The installed system comprises eight clusters that circle the top ring of the new center-hung videoboard. Each cluster contains a Danley SH-96, a Danley SH-64, and a Danley SM-80. In addition, four Danley TH-118 subwoofers round out the bottom end. A Yamaha LS9-16 manages all the inputs to the system and, in turn, feeds a QSC Q-Sys processing system. Twenty QSC PL240 and four QSC CX1102 amplifiers power the Danley boxes, whereas two QSC CX302V and two QSC CX108V 70-volt amplifiers power 36 JBL Control 25T wall-mounted speakers covering seats below a balcony lip that is shaded from the videoboard.

“The tight pattern control of those Synergy Horn boxes worked well within each cluster and between clusters,” Lucas says. “When we commissioned the system, one box was inadvertently set 6 dB hotter than the rest, and it upset the acoustical balancing act that we had designed for the symmetry of the room. Once we brought it back down, the whole system tightened up nicely.”

Throwing Sound
Boise’s Bronco Stadium needed a sound-system design that addressed both speech and music.

“The original system was designed for a much smaller stadium, and it was pretty much designed for speech only,” explains Brian Kohagen, the PSI sales and audio engineer who designed the new sound-reinforcement system and oversaw its installation and commissioning. “The Boise State University marketing department was forever asking for a high-energy, full-range sound system that could really pump up the crowd.”

He drew up his original value-engineered design with a different loudspeaker manufacturer but switched to the Danley system because it could be delivered within the tight 120-day timeline the situation had imposed.

Bur the real challenge at Bronco Stadium was throwing sound from the scoreboard clear across the field and past the other end zone to the opposite seating 200 yards away. “There is no place for a real distributed system to exist, as there is no roof system at Bronco Stadium,” Kohagen says. “It has to be an end-fired single source.”
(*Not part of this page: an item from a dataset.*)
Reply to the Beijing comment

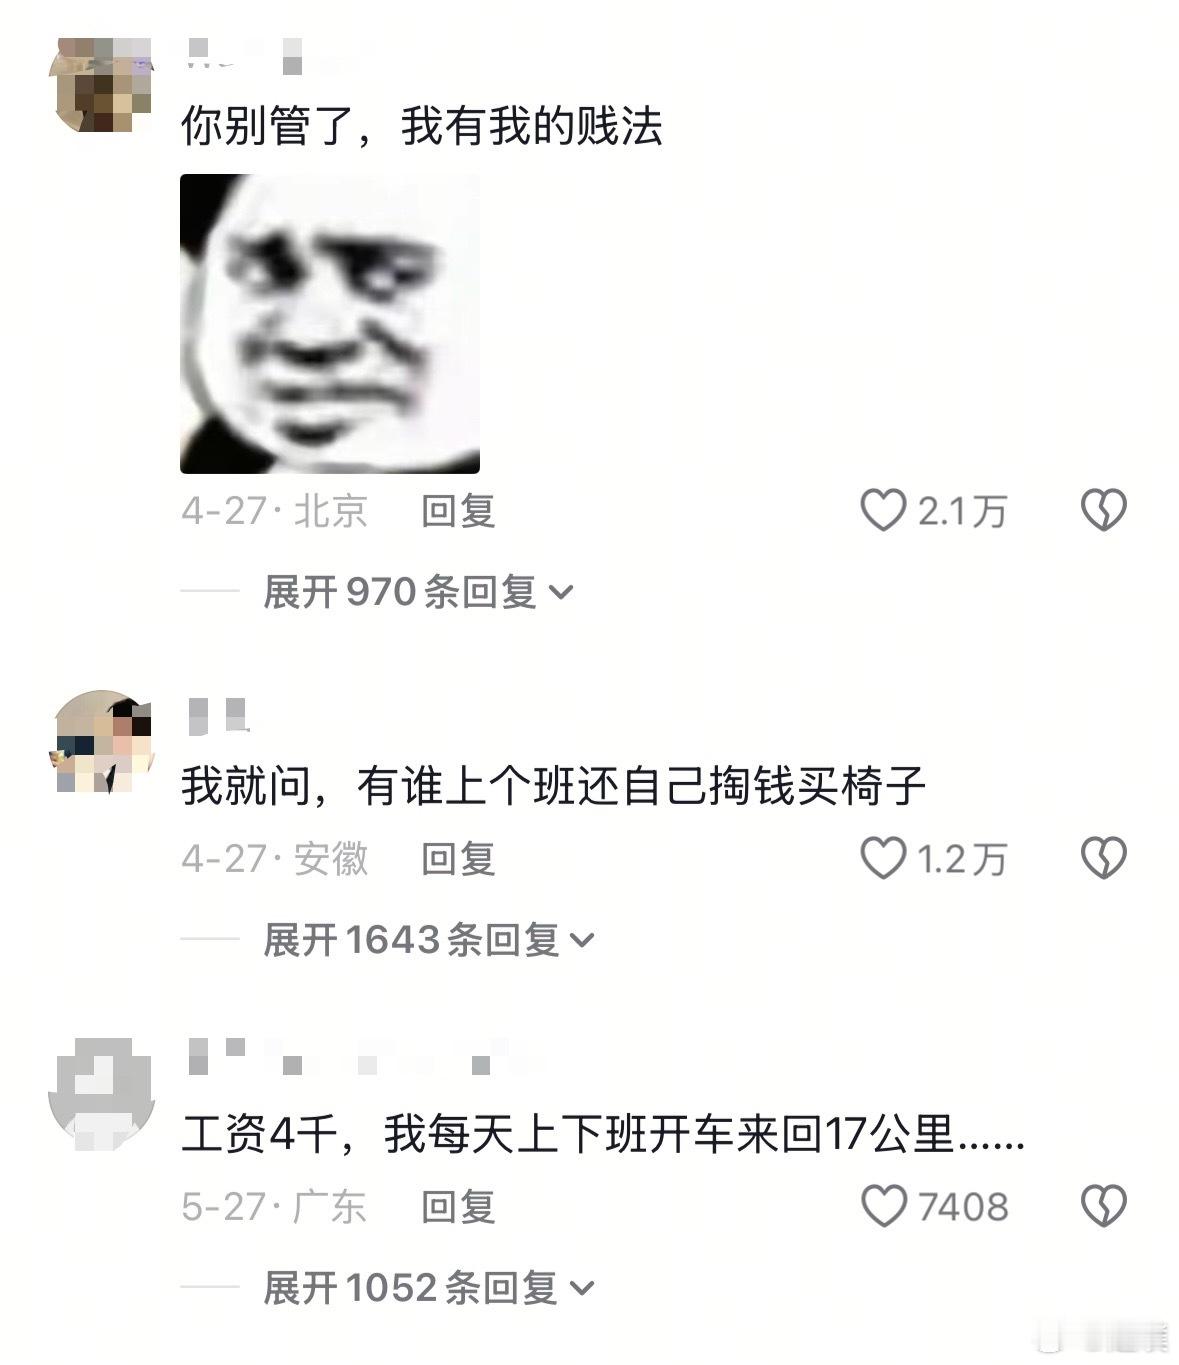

Four Danley J3-64 Jericho Horns, two on each side of the new Daktronics scoreboard, provide the lion’s share of the coverage, keeping the sonic energy on the fans and preventing it from spilling outside of the stadium — an important achievement given neighbors’ frequent complaints about the old system’s pattern-free leakage. Four Danley OS-80 weatherproof Synergy Horn loudspeakers provide fill for the seating area directly below and in front of the new scoreboard, where the Jericho Horns overshoot. “We easily met all of our coverage and SPL requirements,” says Kohagen.

Arenas are getting their sonic due more consistently, thanks to a combination of the availability of better technology targeting their particular needs more precisely; demand on the part of those who use those venues, fans and teams alike, to pursue improved sound; and an expanding pool of experience with this type of venue.
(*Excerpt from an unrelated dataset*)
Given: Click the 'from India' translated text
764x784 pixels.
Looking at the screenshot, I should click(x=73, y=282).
“The SPL and intelligibility required in a facility like this can be very tricky to obtain,” says Olsen. “The complexity of equipment and the engineering know-how that is needed to properly design, install, test, tune, and fully commission this kind of system takes experience.”

And it will especially let subwoofer-laden arenas bang the low end that they’ve become known for. Kohagen recalls the most memorable moment during the system commissioning, when his crew powered up the pair of Danley BC-415 subwoofers installed just above a pair of the J3-64s to see what they could do.

“The videoboard installers had been working all day and prevented a full system test up to this point, so we hadn’t heard the system at full volume,” he says. “At 4 p.m., we got the all-clear that they were off the structure, and we lit up the low end. About 60 seconds later, my phone was ringing; the head football coach was asking how long this was going to take. It turns out, his office is directly below the scoreboard, and the low end coming off the BC 415s was shaking the wall and items on his shelf. One picture actually fell off the wall. At that point, I knew we had a kickin’ system in place.”